* **EXERCISE PROMPT**
In the stretch of the material from the line containing "Describe the element" through the end of the material, swap "element" for "item" and keep everything else the same. Reproduce only that stretch, and leave out the pictures.

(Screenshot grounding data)
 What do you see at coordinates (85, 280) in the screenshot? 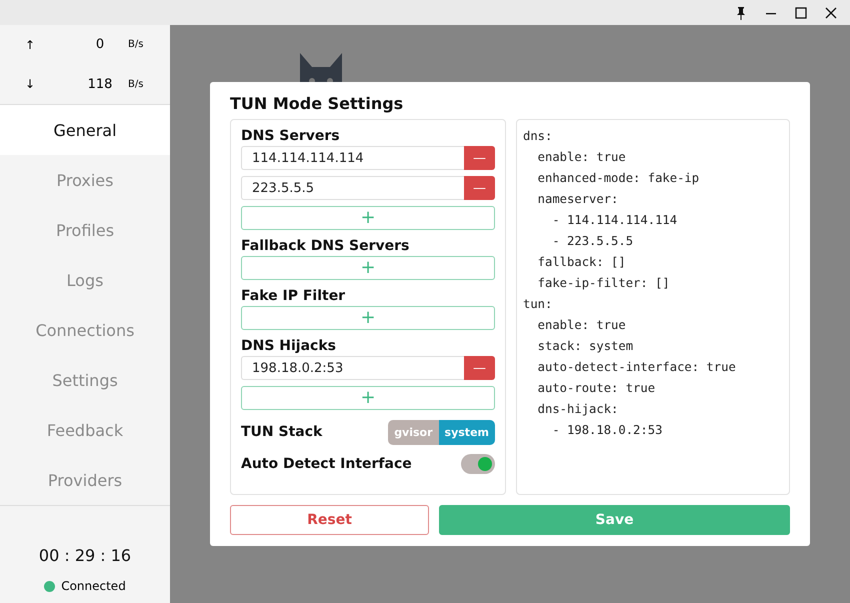
I see `nav-item: Logs` at bounding box center [85, 280].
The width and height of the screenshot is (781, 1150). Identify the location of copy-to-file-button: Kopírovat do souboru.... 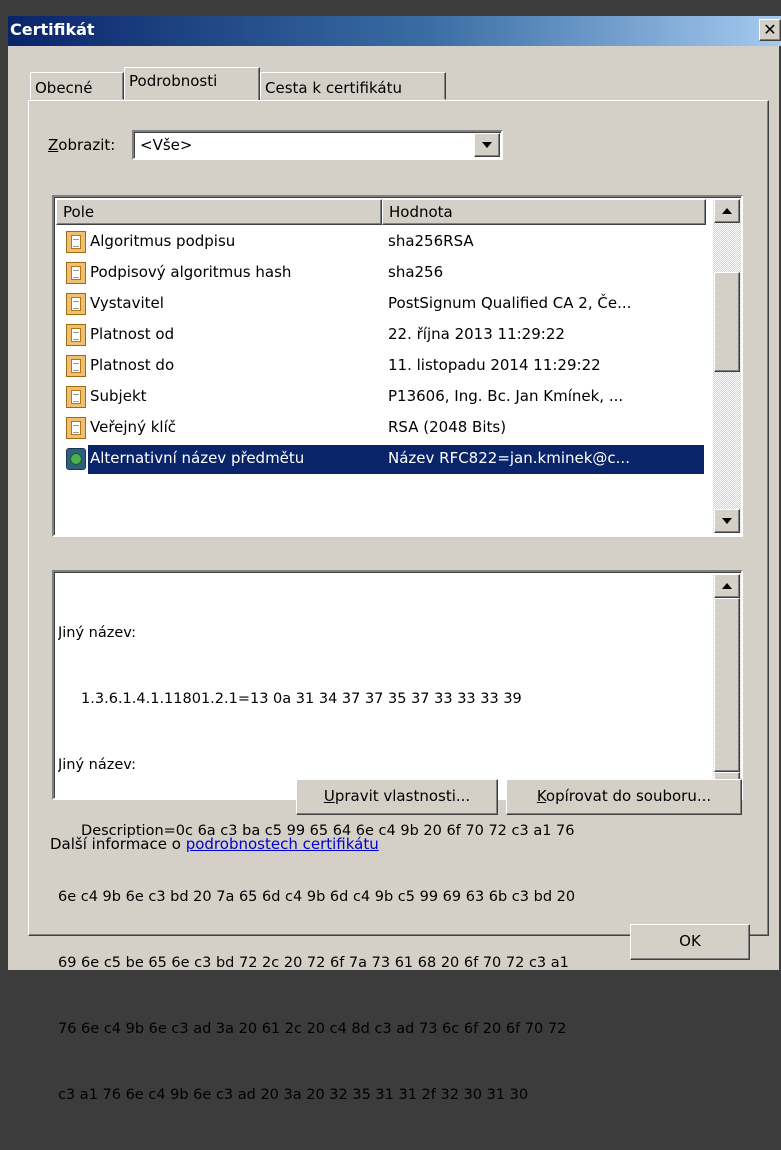
(624, 797).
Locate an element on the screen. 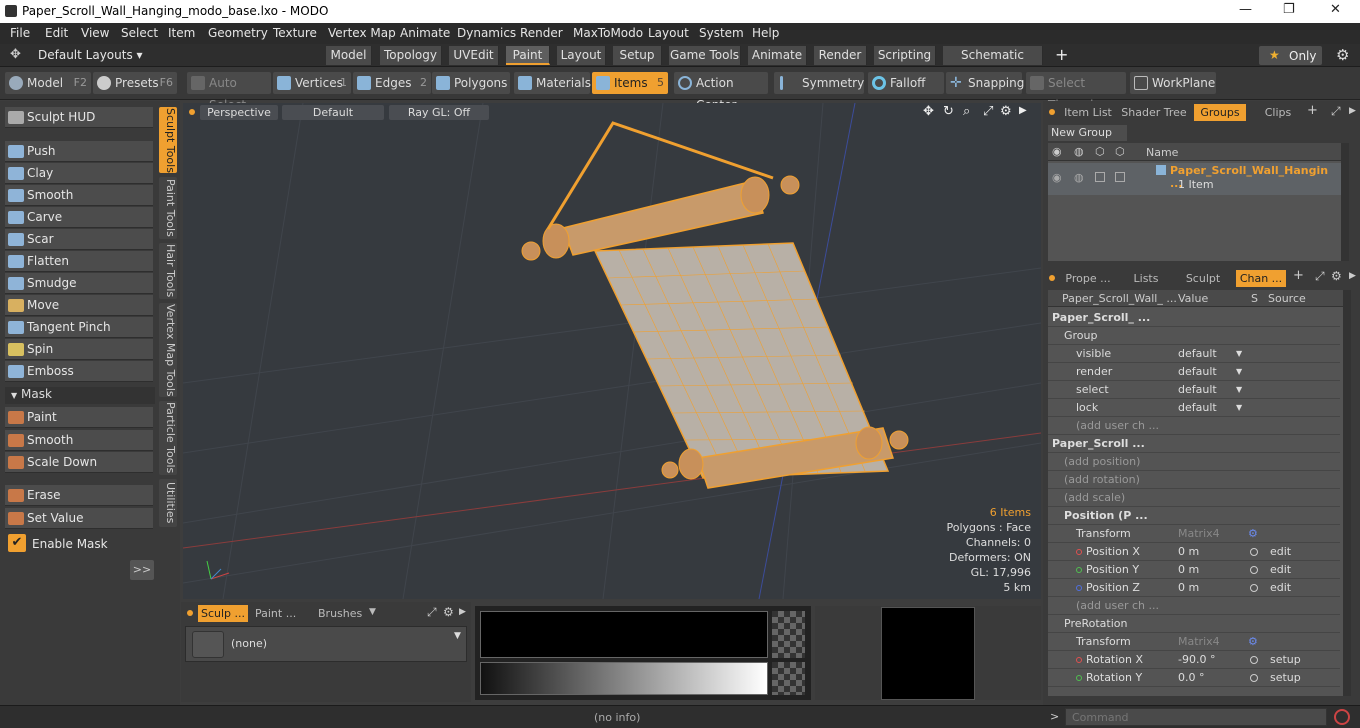 This screenshot has height=728, width=1360. command-input is located at coordinates (1196, 717).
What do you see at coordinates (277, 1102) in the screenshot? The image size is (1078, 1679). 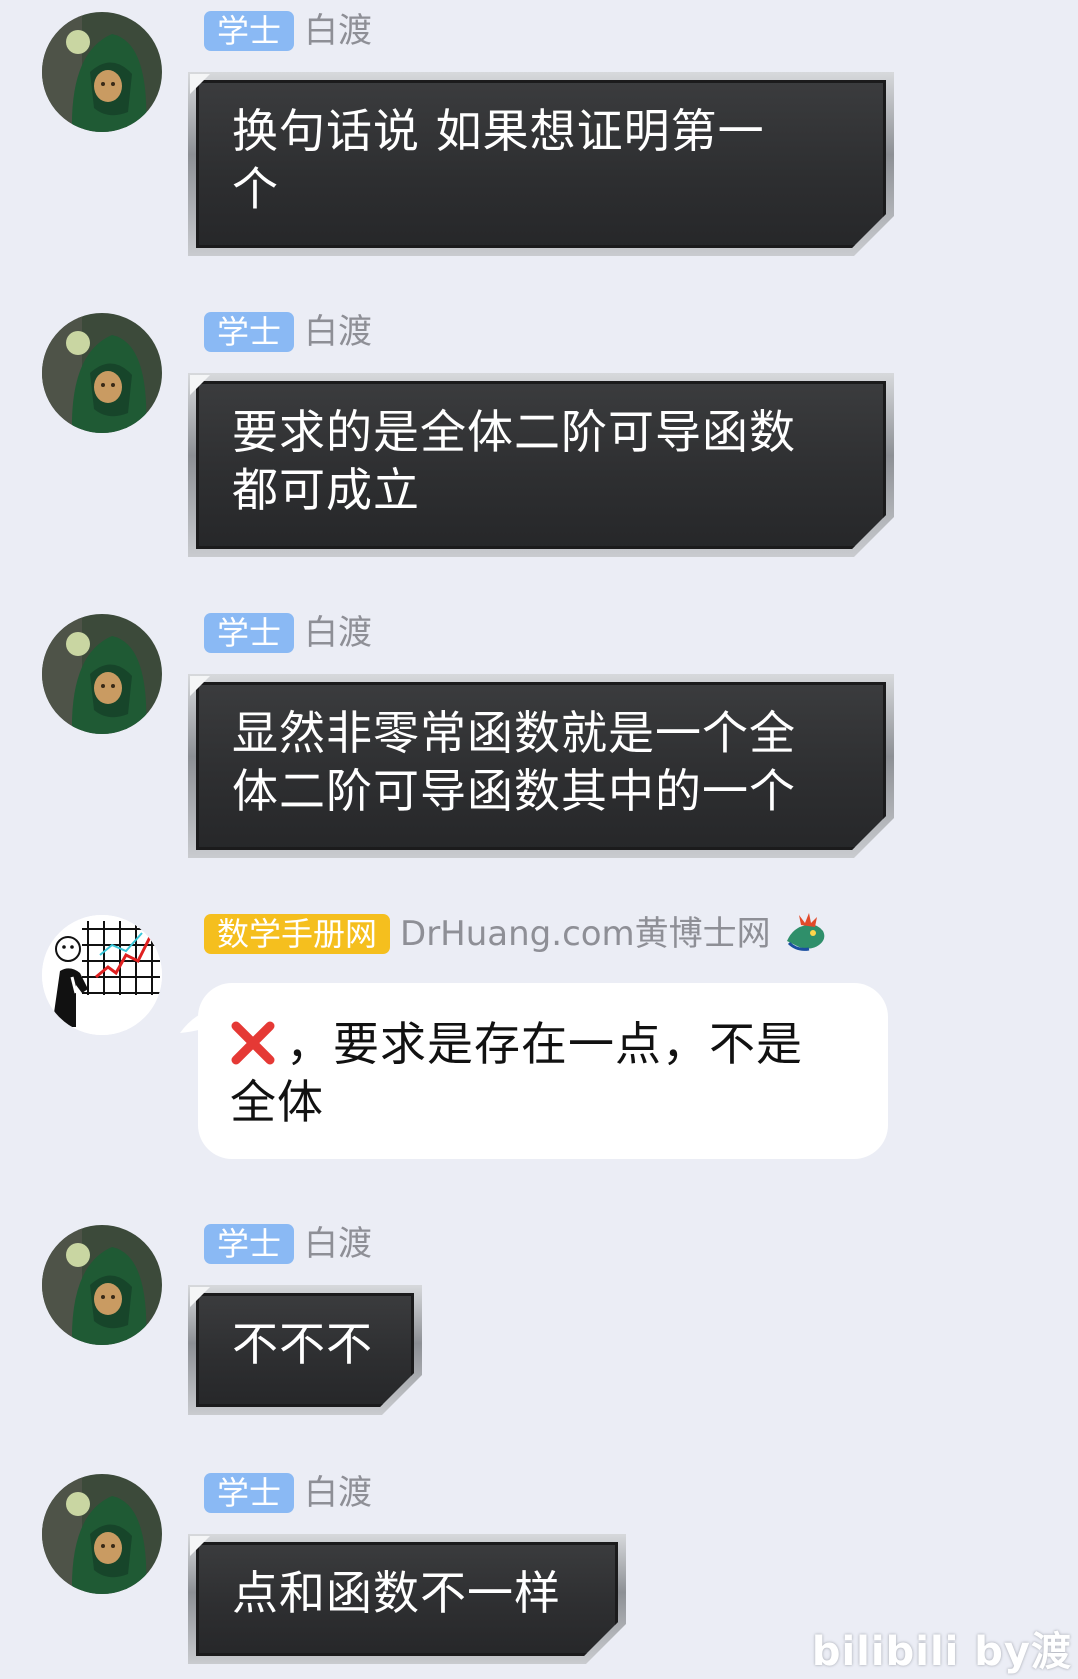 I see `message-text-line: 全体` at bounding box center [277, 1102].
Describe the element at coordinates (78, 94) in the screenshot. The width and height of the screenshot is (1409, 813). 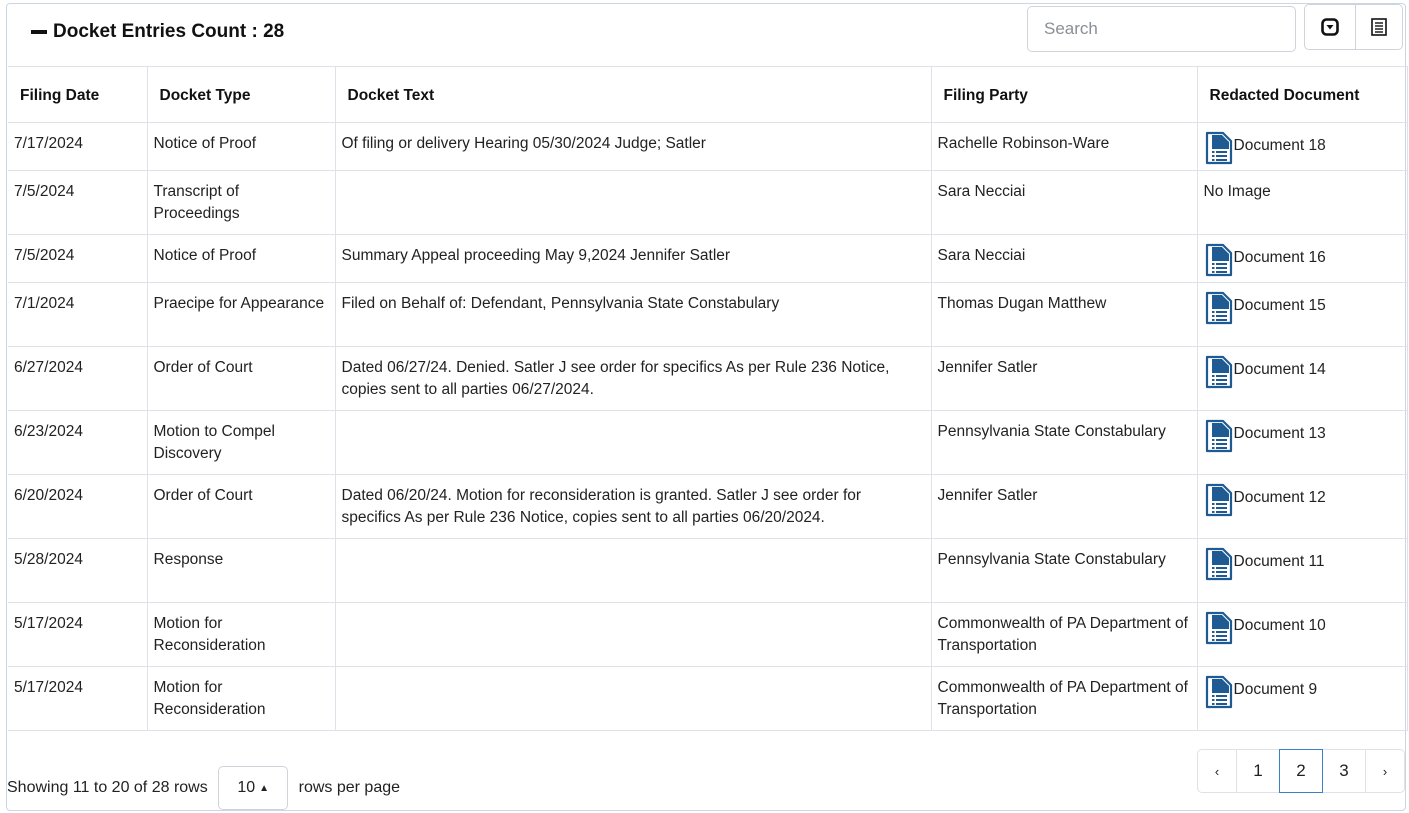
I see `col-header-filing-date: Filing Date` at that location.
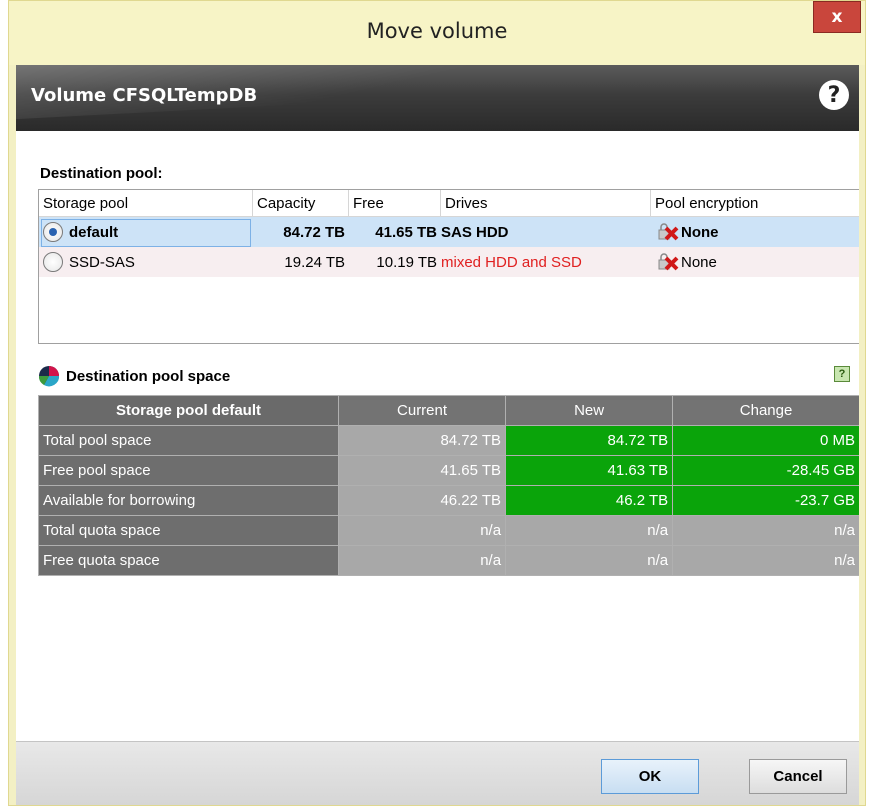 The height and width of the screenshot is (808, 871). What do you see at coordinates (314, 262) in the screenshot?
I see `pool-capacity: 19.24 TB` at bounding box center [314, 262].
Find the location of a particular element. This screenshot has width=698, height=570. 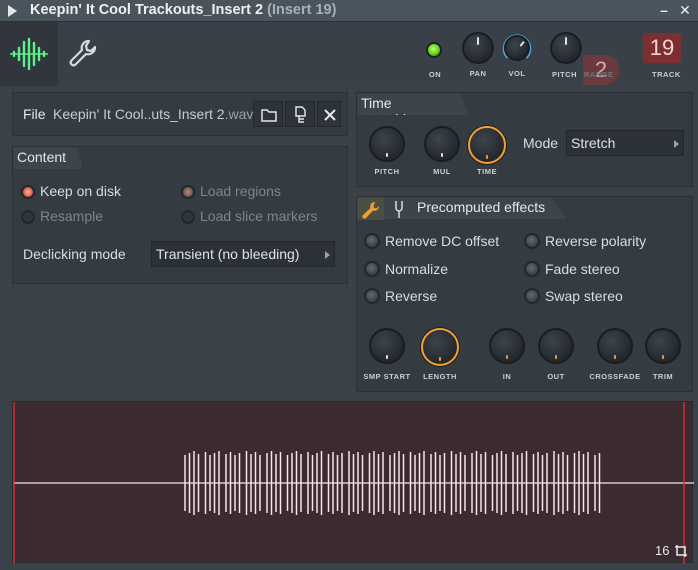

* **WRITTEN ANSWER**
Describe the item at coordinates (78, 94) in the screenshot. The width and height of the screenshot is (1409, 813). 
I see `col-header-filing-date: Filing Date` at that location.
 The height and width of the screenshot is (808, 871). What do you see at coordinates (314, 262) in the screenshot?
I see `pool-capacity: 19.24 TB` at bounding box center [314, 262].
Find the location of a particular item. This screenshot has width=698, height=570. 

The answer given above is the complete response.